Its structural features are also striking. For GHS-R, the activation domain involves transmembrane domain 2 (TM2) and TM3, and this domain has been remarkably conserved over more than 400 million years of evolution.

Since then, we have begun to find out a lot about Ghrelin and its actions.  Ultimately, Ghrelin is a 28-aa Ser3 acylated peptide, and its functionally relevant endogenous receptor is growth hormone secretagogue receptor (GHS-R). Ghrelin is a key regulator of nutrient sensing, meal initiation, and appetite. Apart from its orexigenic effect, research in the last decade has shown that ghrelin has regulatory roles in in many organs and systems . Ghrelin signaling has increasingly been recognized as a key regulator of obesity, insulin resistance and diabetes; intriguingly, many of these regulatory functions appear to be independent of ghrelin’s effect on food intake.
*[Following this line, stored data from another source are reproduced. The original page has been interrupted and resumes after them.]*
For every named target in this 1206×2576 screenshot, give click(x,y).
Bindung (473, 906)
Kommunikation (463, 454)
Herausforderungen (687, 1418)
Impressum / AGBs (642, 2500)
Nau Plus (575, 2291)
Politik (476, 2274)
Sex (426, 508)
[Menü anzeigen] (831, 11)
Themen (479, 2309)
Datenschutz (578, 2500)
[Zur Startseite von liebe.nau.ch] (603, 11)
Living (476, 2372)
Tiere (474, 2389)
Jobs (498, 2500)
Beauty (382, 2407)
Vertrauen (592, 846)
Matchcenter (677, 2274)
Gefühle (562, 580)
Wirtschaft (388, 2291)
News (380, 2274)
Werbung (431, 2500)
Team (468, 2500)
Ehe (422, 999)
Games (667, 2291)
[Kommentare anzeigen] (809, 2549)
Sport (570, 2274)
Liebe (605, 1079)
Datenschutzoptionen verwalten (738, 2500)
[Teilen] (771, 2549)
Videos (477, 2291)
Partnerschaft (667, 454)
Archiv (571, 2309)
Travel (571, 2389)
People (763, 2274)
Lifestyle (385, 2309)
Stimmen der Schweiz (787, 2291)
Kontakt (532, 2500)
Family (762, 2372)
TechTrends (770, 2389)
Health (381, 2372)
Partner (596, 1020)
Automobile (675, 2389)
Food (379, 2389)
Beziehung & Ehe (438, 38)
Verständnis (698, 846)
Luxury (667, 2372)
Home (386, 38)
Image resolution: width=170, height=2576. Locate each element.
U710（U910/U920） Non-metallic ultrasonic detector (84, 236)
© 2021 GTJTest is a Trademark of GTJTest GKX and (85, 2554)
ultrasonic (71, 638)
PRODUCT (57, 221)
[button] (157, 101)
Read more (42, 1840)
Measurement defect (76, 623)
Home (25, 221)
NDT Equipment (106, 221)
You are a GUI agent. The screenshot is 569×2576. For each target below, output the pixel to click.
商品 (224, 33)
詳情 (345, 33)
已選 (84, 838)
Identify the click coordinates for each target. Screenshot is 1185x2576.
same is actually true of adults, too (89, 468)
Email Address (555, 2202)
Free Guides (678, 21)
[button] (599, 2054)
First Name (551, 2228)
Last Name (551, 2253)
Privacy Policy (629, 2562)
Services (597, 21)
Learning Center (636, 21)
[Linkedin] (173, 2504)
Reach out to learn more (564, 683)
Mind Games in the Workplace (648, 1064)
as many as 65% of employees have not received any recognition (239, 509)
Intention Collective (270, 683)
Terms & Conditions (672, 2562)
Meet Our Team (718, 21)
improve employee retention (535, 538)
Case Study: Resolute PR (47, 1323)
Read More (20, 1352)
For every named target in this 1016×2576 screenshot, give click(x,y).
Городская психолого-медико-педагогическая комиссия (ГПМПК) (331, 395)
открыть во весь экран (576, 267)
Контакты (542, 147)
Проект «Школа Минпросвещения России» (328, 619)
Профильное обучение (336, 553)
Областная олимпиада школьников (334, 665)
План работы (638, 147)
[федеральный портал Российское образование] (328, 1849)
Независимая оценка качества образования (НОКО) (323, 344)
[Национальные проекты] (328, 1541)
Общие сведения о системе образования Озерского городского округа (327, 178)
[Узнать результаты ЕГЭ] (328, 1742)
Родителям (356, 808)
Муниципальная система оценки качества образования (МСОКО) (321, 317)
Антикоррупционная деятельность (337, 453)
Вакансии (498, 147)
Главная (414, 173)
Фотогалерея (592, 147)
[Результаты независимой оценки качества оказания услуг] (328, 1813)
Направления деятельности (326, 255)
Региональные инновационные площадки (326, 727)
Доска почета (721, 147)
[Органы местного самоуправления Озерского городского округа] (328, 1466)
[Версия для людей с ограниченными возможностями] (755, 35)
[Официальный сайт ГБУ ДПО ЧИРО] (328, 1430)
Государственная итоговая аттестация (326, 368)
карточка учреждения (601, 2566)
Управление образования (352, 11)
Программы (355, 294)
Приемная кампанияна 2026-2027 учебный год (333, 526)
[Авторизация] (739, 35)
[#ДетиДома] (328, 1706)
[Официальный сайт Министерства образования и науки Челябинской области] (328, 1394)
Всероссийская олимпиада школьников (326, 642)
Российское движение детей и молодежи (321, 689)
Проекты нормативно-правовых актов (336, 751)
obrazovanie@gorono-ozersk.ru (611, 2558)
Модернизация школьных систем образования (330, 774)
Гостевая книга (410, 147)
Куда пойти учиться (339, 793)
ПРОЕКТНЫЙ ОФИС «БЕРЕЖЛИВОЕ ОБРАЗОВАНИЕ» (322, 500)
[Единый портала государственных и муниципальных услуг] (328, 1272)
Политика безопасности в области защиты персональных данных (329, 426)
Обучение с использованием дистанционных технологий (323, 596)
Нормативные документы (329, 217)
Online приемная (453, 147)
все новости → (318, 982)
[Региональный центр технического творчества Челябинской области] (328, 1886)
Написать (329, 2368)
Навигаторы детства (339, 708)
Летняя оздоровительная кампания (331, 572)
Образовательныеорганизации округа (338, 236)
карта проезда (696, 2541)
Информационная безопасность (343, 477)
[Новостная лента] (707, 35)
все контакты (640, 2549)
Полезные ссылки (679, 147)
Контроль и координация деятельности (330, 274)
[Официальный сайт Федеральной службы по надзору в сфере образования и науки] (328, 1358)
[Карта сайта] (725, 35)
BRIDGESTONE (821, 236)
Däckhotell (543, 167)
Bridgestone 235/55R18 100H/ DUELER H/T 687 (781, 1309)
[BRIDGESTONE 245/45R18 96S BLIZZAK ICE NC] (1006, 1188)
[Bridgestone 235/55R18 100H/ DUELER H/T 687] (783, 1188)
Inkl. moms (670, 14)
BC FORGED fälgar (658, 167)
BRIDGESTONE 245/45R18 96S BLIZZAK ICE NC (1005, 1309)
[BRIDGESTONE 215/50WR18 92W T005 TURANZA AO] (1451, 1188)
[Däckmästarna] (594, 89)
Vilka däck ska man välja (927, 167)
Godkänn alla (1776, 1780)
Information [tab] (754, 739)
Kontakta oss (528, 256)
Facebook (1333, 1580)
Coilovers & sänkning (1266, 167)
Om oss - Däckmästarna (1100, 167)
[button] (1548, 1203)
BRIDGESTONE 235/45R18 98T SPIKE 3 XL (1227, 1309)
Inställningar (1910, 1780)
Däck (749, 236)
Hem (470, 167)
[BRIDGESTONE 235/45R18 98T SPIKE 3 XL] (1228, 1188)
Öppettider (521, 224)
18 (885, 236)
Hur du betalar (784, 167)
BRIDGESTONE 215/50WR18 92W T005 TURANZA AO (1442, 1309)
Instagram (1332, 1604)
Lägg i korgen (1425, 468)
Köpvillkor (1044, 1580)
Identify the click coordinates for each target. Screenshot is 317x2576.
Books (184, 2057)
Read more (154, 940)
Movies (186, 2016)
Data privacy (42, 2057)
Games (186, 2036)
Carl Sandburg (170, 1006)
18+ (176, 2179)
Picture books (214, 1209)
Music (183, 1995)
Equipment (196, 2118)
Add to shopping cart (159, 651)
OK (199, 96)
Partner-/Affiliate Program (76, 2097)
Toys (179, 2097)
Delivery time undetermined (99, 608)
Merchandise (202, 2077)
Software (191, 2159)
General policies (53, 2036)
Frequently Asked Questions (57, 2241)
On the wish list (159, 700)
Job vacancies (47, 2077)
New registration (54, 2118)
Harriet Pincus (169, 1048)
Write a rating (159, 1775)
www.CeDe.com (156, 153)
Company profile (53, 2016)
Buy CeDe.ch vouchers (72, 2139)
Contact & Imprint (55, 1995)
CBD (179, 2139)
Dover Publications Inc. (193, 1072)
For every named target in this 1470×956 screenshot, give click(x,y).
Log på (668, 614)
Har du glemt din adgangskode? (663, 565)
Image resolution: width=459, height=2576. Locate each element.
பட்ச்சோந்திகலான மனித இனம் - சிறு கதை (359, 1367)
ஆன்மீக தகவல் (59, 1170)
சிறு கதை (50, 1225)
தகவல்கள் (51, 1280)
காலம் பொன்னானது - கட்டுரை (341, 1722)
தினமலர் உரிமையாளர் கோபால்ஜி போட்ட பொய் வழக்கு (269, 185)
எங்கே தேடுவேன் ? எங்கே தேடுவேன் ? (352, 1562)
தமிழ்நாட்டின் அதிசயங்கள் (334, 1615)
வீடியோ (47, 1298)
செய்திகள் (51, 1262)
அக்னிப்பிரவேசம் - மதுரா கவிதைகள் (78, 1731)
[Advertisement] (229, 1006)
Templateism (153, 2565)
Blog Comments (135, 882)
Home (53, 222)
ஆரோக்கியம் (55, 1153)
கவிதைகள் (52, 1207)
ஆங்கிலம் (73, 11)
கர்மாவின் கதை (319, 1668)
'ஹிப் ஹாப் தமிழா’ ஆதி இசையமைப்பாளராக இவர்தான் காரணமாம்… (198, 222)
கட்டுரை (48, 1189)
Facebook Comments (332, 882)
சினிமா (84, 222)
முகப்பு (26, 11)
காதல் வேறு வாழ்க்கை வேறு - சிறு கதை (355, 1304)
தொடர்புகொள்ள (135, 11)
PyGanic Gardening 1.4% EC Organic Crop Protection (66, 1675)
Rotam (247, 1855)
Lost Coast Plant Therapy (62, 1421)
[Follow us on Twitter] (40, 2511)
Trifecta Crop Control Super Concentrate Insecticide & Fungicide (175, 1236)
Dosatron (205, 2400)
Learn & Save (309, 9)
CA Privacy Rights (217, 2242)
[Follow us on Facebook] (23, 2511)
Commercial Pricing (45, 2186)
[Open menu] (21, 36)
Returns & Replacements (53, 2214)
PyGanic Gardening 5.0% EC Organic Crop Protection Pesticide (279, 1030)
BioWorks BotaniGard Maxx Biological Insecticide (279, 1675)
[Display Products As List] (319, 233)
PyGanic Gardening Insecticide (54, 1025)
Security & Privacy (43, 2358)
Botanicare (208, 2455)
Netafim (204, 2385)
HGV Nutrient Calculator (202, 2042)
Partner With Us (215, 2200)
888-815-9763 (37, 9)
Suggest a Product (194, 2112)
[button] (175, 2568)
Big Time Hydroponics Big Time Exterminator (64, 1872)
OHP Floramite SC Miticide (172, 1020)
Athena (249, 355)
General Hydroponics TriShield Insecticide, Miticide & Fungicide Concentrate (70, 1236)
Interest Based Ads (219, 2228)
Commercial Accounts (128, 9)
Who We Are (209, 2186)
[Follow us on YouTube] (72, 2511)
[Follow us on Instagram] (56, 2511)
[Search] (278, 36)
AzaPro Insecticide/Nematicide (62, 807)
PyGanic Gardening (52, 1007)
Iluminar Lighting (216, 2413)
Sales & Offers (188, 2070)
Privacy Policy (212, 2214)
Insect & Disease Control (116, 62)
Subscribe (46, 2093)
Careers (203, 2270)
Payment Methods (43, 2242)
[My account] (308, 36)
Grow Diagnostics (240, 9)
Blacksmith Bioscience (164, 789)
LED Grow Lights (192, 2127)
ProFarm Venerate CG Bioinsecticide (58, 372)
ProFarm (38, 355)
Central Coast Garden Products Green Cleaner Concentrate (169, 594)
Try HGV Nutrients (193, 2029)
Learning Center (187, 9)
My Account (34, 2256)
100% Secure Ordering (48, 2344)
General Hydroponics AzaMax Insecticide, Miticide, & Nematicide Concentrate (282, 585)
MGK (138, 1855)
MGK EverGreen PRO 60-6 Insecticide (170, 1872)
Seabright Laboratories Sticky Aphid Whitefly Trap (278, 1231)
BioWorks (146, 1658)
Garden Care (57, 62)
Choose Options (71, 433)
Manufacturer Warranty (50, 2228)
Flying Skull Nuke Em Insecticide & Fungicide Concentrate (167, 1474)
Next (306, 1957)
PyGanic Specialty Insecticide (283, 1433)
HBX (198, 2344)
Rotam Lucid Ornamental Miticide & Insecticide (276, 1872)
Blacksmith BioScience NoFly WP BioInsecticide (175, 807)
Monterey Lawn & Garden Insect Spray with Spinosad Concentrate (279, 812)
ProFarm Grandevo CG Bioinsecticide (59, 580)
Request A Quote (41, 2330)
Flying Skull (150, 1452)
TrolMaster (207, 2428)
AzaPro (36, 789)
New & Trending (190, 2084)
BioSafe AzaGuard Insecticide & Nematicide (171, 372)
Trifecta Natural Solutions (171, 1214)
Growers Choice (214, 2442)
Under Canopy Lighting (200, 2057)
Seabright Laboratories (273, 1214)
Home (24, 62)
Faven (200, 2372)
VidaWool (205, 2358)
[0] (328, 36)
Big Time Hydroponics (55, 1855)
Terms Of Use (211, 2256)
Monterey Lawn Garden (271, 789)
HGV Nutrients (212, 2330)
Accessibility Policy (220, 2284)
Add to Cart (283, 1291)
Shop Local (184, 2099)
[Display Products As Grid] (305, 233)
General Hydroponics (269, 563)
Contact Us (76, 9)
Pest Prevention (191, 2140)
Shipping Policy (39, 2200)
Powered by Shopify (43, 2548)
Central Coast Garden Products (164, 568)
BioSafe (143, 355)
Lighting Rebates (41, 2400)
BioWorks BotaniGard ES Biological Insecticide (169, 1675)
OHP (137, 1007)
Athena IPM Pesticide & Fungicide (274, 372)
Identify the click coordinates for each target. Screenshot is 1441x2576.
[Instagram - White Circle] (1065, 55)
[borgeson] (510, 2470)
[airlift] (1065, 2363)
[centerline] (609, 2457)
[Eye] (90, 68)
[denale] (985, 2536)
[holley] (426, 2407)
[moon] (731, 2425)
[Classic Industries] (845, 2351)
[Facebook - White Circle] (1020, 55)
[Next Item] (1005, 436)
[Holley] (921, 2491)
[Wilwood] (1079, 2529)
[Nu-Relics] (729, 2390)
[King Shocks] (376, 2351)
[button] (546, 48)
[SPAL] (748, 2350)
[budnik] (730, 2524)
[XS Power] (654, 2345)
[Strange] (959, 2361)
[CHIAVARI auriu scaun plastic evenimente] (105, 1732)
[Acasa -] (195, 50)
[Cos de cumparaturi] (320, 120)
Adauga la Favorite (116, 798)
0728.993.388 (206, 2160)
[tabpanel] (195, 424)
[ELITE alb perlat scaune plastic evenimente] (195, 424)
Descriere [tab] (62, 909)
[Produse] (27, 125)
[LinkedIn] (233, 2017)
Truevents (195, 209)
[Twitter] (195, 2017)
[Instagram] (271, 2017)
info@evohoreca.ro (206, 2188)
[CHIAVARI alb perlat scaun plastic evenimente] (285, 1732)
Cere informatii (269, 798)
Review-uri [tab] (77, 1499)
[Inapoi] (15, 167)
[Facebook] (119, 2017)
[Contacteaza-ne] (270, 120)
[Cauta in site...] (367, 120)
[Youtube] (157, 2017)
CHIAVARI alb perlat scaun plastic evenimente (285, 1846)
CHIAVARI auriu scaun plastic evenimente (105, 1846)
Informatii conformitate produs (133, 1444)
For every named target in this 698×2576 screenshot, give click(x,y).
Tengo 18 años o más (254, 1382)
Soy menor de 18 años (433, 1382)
We will continue to post more on Ghrelin, its receptor (GHS-R), and how this all plays a role in how we use the GHRPs in part 2.

Table 1

Milestones in the discovery of ghrelin*

Date Ghrelin
1971 Motilin discovered using as bioassay the contractile effect of extracts of the duodenal mucosa from pigs on the canine stomach.
1976 In analogy with the release mechanism of other pituitary hormones, growth hormone releasing hormone (GHRH) is postulated to exist. Because enkephalins are weak releasers of growth hormone, it is proposed that GHRH may be structurally related to enkephalins.
1977 Analogues of enkephalins lacking opiate activity, but with enhanced potency to release growth hormone, are developed. They are referred to as growth hormone secretagogues (GHS).
1982 GHRH is isolated. Interest in GHSs declines.
1984 Synthesis of the GHS peptide GHRP-6, a potent releaser of growth hormone.
1984 It becomes clear that GHSs act via a receptor other than GHRH. Interest in GHS increases again.
1993 The first non-peptide GHS, L-692,429, is developed by Merck.
1995 Development of a more potent and orally active GHS, L-163,191 (MK-0677).
1996 Cloning of the GHS receptor (GHS-R) using expression cloning and MK-0677 as agonist.
1997 Two receptors related to GHS-R are cloned and named GPR38 and GPR39. Their ligand/agonist is unknown.14
1998 A patent is submitted for “motilin homologues”. Much later it will be realised that it is related to ghrelin.
1999, July Orphan receptor GPR38 is identified as the motilin receptor and renamed MTL-R1a. It is predicted that the natural ligand for GHS-R could be related to motilin.
1999, December Ghrelin discovered using the Ca response of a cell line expressing GHS-R and isolated from extracts of the rat stomach.
2000, August Ghrelin “re-discovered” as “motilin related peptide”.

*Data until 1996 compiled from the reviews of Bowers2 and Casanueva and Dieguez.15 Items related to motilin are in italics. The discovery date of motilin has also been added.